Provided data
────────────────────
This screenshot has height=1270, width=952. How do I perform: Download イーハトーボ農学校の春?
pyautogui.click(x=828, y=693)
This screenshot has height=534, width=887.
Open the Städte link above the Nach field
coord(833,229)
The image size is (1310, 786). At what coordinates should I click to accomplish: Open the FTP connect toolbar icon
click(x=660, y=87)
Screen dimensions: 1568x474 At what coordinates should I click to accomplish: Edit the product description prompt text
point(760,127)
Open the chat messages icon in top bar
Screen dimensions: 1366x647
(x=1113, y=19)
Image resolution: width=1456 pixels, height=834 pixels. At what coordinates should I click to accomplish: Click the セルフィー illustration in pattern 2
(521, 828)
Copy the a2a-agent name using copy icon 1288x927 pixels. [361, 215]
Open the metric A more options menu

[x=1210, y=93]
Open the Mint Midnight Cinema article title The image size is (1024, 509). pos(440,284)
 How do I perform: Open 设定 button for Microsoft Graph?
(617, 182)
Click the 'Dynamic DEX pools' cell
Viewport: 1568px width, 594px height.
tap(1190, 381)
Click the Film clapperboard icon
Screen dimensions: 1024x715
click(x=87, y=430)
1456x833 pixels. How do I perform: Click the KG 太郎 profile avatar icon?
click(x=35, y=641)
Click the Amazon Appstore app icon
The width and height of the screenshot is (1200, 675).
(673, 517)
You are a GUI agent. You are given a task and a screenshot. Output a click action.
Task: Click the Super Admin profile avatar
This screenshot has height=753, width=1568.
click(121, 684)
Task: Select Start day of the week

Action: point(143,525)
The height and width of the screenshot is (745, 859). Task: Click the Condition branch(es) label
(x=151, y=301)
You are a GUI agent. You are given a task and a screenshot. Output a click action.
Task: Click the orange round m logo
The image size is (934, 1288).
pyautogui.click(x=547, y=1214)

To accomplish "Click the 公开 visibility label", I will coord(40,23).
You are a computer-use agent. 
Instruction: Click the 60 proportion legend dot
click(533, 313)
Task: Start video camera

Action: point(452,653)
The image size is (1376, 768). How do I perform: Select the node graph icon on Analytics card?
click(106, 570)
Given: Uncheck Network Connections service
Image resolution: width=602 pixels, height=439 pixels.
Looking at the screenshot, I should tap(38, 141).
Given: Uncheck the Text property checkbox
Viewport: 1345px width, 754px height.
────────────────────
Your task
Output every line of the listing above as a JSON array of strings, one string per line, skipping blank lines.

Correct result
[
  "This screenshot has height=1270, width=952. How do I perform: Download イーハトーボ農学校の春?",
  "pyautogui.click(x=828, y=693)",
  "This screenshot has height=534, width=887.",
  "Open the Städte link above the Nach field",
  "coord(833,229)",
  "The image size is (1310, 786). At what coordinates should I click to accomplish: Open the FTP connect toolbar icon",
  "click(x=660, y=87)",
  "Screen dimensions: 1568x474 At what coordinates should I click to accomplish: Edit the product description prompt text",
  "point(760,127)",
  "Open the chat messages icon in top bar",
  "Screen dimensions: 1366x647",
  "(x=1113, y=19)",
  "Image resolution: width=1456 pixels, height=834 pixels. At what coordinates should I click to accomplish: Click the セルフィー illustration in pattern 2",
  "(521, 828)",
  "Copy the a2a-agent name using copy icon 1288x927 pixels. [361, 215]",
  "Open the metric A more options menu",
  "[x=1210, y=93]",
  "Open the Mint Midnight Cinema article title The image size is (1024, 509). pos(440,284)",
  " How do I perform: Open 设定 button for Microsoft Graph?",
  "(617, 182)",
  "Click the 'Dynamic DEX pools' cell",
  "Viewport: 1568px width, 594px height.",
  "tap(1190, 381)",
  "Click the Film clapperboard icon",
  "Screen dimensions: 1024x715",
  "click(x=87, y=430)",
  "1456x833 pixels. How do I perform: Click the KG 太郎 profile avatar icon?",
  "click(x=35, y=641)",
  "Click the Amazon Appstore app icon",
  "The width and height of the screenshot is (1200, 675).",
  "(673, 517)",
  "You are a GUI agent. You are given a task and a screenshot. Output a click action.",
  "Task: Click the Super Admin profile avatar",
  "This screenshot has height=753, width=1568.",
  "click(121, 684)",
  "Task: Select Start day of the week",
  "Action: point(143,525)",
  "The height and width of the screenshot is (745, 859). Task: Click the Condition branch(es) label",
  "(x=151, y=301)",
  "You are a GUI agent. You are given a task and a screenshot. Output a click action.",
  "Task: Click the orange round m logo",
  "The image size is (934, 1288).",
  "pyautogui.click(x=547, y=1214)",
  "To accomplish \"Click the 公开 visibility label\", I will coord(40,23).",
  "You are a computer-use agent. ",
  "Instruction: Click the 60 proportion legend dot",
  "click(533, 313)",
  "Task: Start video camera",
  "Action: point(452,653)",
  "The image size is (1376, 768). How do I perform: Select the node graph icon on Analytics card?",
  "click(106, 570)",
  "Given: Uncheck Network Connections service",
  "Image resolution: width=602 pixels, height=439 pixels.",
  "Looking at the screenshot, I should tap(38, 141).",
  "Given: Uncheck the Text property checkbox",
  "Viewport: 1345px width, 754px height."
]